South Korea’s antitrust regulator inspects Arm’s Seoul office amid licensing probe

Source Cryptopolitan

South Korea’s Fair Trade Commission carried out an unannounced inspection at Arm’s Seoul office this week, according to Bloomberg reporting.

The move pulls Arm straight into the center of a widening fight over who gets access to its technology and who doesn’t.

Regulators are digging into the company’s licensing system after a complaint filed by Qualcomm Inc., which says Arm is blocking competition by limiting access to its designs after running an open model for more than two decades.
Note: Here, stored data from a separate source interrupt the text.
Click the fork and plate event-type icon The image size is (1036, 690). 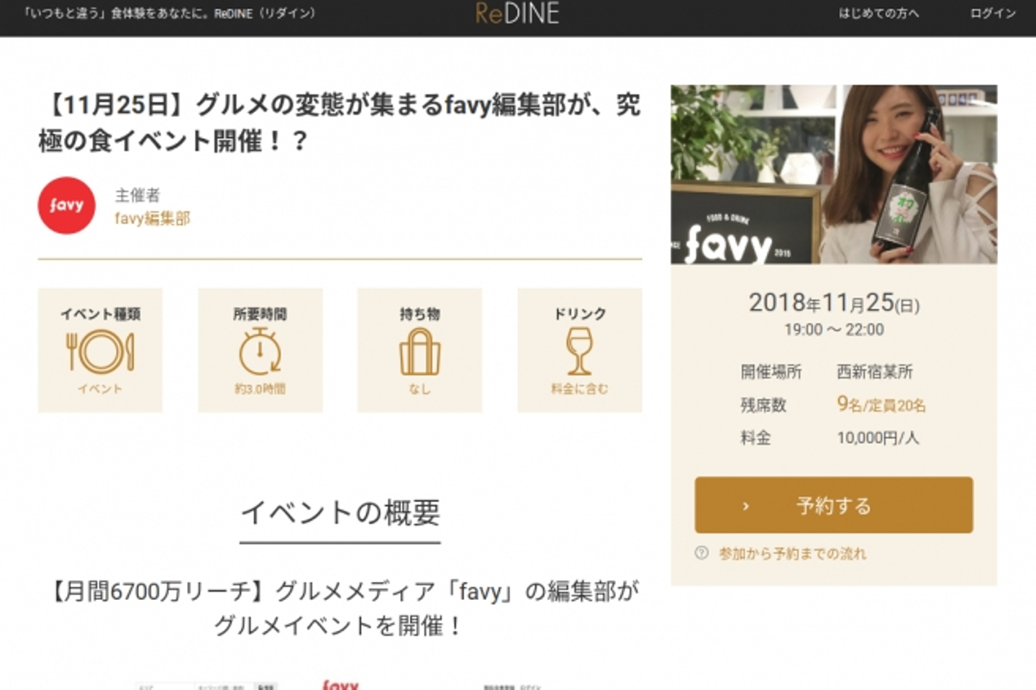(x=101, y=351)
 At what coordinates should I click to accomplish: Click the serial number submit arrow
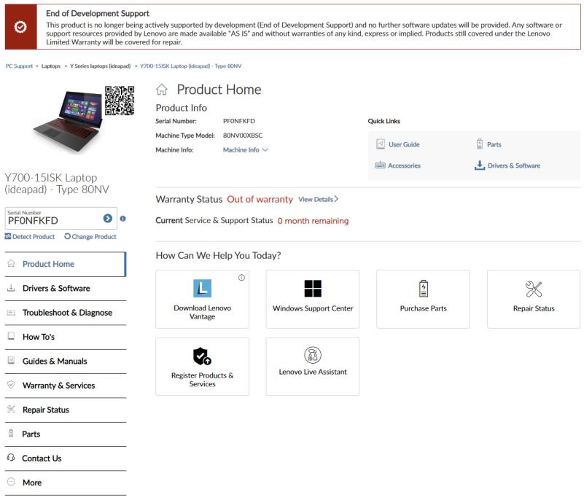[108, 218]
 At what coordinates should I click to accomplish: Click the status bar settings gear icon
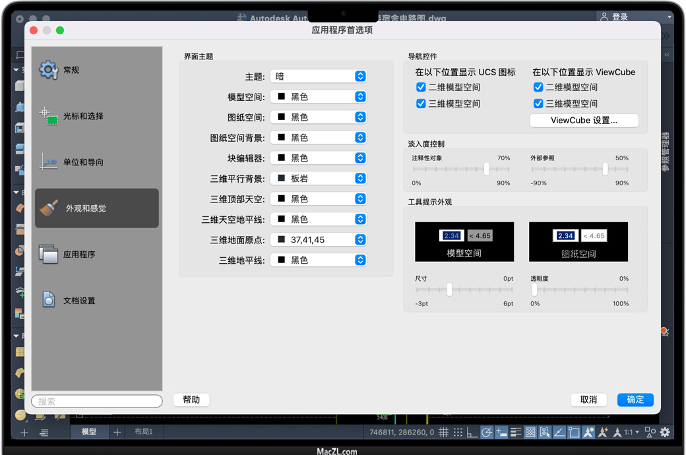(665, 433)
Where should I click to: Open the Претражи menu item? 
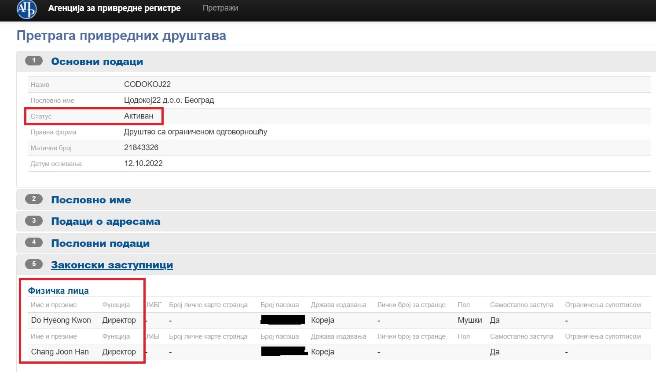220,7

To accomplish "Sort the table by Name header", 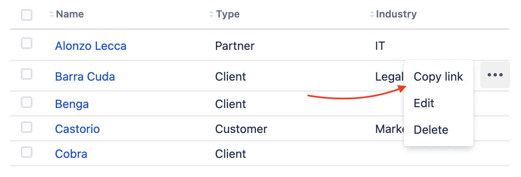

People familiar with the inspection said the KFTC is reviewing whether Arm shifted its business practices in a way that cuts out rivals.

Qualcomm argues that the company’s sudden change in how licenses are granted has real consequences for anyone building processors, from chipmakers to device makers, because Arm’s designs sit under almost every modern smartphone. The regulators’ visit is part of a broader inquiry into how Arm handles these deals.

KFTC expands inquiry after Qualcomm raises global complaints

Qualcomm’s complaint stretches beyond South Korea. Before the visit in Seoul, the company had already raised concerns with regulators in the United States and Europe, saying Arm had changed the rules of the game.

Qualcomm claims Arm built an entire industry by letting many companies license its designs freely, but then began limiting access after more than 20 years of running an open network.

Qualcomm says this shift threatens competition, especially as computing demand grows for everything from desktops to AI hardware.

Arm has pushed back. The company, which is based in the United Kingdom and majority‑owned by SoftBank Group Corp., said Qualcomm is using global regulators to “expand the parties’ ongoing commercial dispute for its own competitive benefit.” The two companies are already fighting each other in courts around the world.

Arm sued Qualcomm over claims the chipmaker violated a licensing agreement. Qualcomm won the case late last year, and in September, a federal judge ruled in Qualcomm’s favor on the remaining claims. Arm is appealing the ruling.

Court filings from Qualcomm last year show the company believes Arm’s behavior changed after SoftBank acquired it and failed to sell it to Nvidia Corp. Qualcomm said Arm began acting “anticompetitively to pad its bottom line,” cutting access to designs that chipmakers and device makers depend on.

Arm does not manufacture chips. Its business runs on licensing chip designs and its instruction set, which is the essential code that lets software communicate with processors.

Legal tension grows as South Korea pushes financial measures

Regulators in South Korea have broad powers under the country’s antimonopoly law, including the authority to conduct in‑person inspections, gather documents, and interview staff.

While these inspections are common, using them on Arm signals that the KFTC is raising the level of scrutiny.

The visit comes as both Arm and Qualcomm try to position themselves for rising demand in computing, especially in AI systems, while the market for smartphone chips slows down.

Away from the chip fight, South Korea’s government is taking steps on financial policy. Koo Yun‑cheol, the country’s finance minister, said Wednesday that Seoul is preparing new incentives for long‑term stock investors.

Koo said, “We plan to introduce incentive measures for small investors, who stay in capital markets for a long time or invest in certain stocks in the long term.” He also said the government is working to stabilize the foreign exchange market by talking directly with market participants to reduce volatility.

Koo added that he met with major exporters who are holding U.S. dollars overseas instead of bringing them back into the country. He noted that he has not yet met with the national pension fund, even though its demand for overseas investment continues to grow.

Koo also pointed to a major U.S. trade agreement, saying, “The government is spending taxpayers’ money for U.S. investments, in return for lower tariffs, which benefit companies. Companies should be aware of these efforts being made by the government and taxpayers.”